Irak como patria simbólica

En el imaginario de la peregrinación, Irak es a la vez origen y encrucijada. Es la tierra de las primeras ciudades, de los primeros mapas, de las primeras oraciones escritas, y también el punto de partida de innumerables viajes hacia lo desconocido.

A través de Abraham, la migración adquiere sentido universal: la idea de que el significado se halla en el movimiento, y que lo sagrado empieza con un paso fuera del hogar.

Hoy, el zigurat de Ur, la cúpula dorada de Nayaf y los santuarios de Karbala forman una tríada de aspiración humana —antigua, perdurable e interconectada—. Quien los visita participa en un diálogo a través del tiempo: entre las procesiones sumerias, las migraciones de los profetas y las rutas rituales de la fe moderna.
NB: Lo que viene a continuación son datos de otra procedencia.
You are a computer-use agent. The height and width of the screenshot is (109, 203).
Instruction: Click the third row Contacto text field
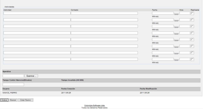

En este sentido, Irak no es solo un territorio, sino un paisaje simbólico: una memoria de los comienzos que sigue definiendo cómo entendemos la peregrinación. Desde las terrazas abrasadas por el sol de Ur hasta los patios luminosos de Nayaf, la llanura mesopotámica sigue siendo lo que siempre fue: un corredor de creencias, una tierra de partida y un horizonte de retorno.